Face à un risque perçu plus élevé, les banques correspondantes pourraient augmenter les coûts des services fournis aux banques libanaises, y compris les commissions sur les transferts d’argent internationaux et les lettres de crédit. Ces coûts supplémentaires seraient probablement répercutés sur les clients des banques libanaises, augmentant le coût global des transactions internationales.

3. Impact sur les investissements directs étrangers (IDE) :

La visibilité dans les indices internationaux agit souvent comme un signal positif pour les investisseurs étrangers. Le retrait des entreprises libanaises de ces indices pourrait décourager les IDE, essentiels pour le financement de projets d’envergure et le développement économique du pays.

Les ajustements dans les classements des indices et les modifications des relations avec les banques correspondantes pourraient avoir un impact négatif sur la réputation du secteur bancaire libanais à l’international. Cela pourrait décourager les investissements étrangers non seulement dans le secteur bancaire mais dans l’économie libanaise dans son ensemble.
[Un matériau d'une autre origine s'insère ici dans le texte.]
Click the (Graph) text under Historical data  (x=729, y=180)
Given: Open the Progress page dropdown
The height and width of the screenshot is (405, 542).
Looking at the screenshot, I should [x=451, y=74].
4. Contraintes sur le financement du déficit et la restructuration de la dette :

Pour un pays comme le Liban, déjà en proie à des défis économiques majeurs, la capacité à emprunter sur les marchés internationaux est cruciale pour financer son déficit budgétaire et restructurer sa dette existante. La décision de S&P DJI pourrait compliquer ces efforts, limitant les options disponibles pour le gouvernement libanais.

  • 5. Pression accrue sur le secteur bancaire local :

Avec une capacité réduite à attirer des investissements étrangers, les entreprises et le gouvernement pourraient se tourner davantage vers les banques locales pour leurs besoins de financement. Étant donné la situation actuelle du secteur bancaire libanais, cela pourrait exercer une pression supplémentaire sur un système déjà fragile.

Une confiance réduite des banques correspondantes pourrait rendre aussi plus difficile pour les banques libanaises l’accès aux devises étrangères nécessaires pour le commerce international et le remboursement de la dette en devises. Cela pourrait aggraver la pénurie de devises étrangères que connaît déjà le Liban, contribuant à la dévaluation continue de la livre libanaise et à l’inflation.

Une crise avant tout bancaire et financière

Le Liban traverse actuellement la crise économique la plus sévère depuis la fin de sa dernière guerre civile en 1990, avec une contraction de son économie de 25% l’année dernière, selon le Fonds Monétaire International (FMI). Malgré l’absence de contrôles de capitaux formels, les banques ont imposé des limites strictes sur les montants en dollars que les clients peuvent retirer, en raison d’une pénurie de dollars dans le pays.

Depuis le début de l’année dernière, la livre libanaise a perdu plus de 90% de sa valeur par rapport au dollar américain, entraînant une inflation galopante qui a atteint 158% en mars.

L’exercice de consultation de S&P DJI se poursuivra jusqu’au 14 mai, et le retrait des actions pourrait avoir lieu lors d’un prochain rééquilibrage de ses indices avant la réouverture des marchés le 21 juin.

Le retrait potentiel des actions domiciliées au Liban affecterait quatre entreprises : Bank Audi, Blom Bank et Byblos Bank, les plus grandes banques du pays, ainsi que deux classes d’actions cotées par le promoteur immobilier Solidere, la plus grande entreprise cotée à la Bourse de Beyrouth.

Cette situation met en lumière l’ampleur de la crise financière au Liban, où les restrictions bancaires et la chute vertigineuse de la monnaie nationale exacerbent les difficultés économiques, poussant des institutions financières internationales à revoir leur positionnement vis-à-vis du pays.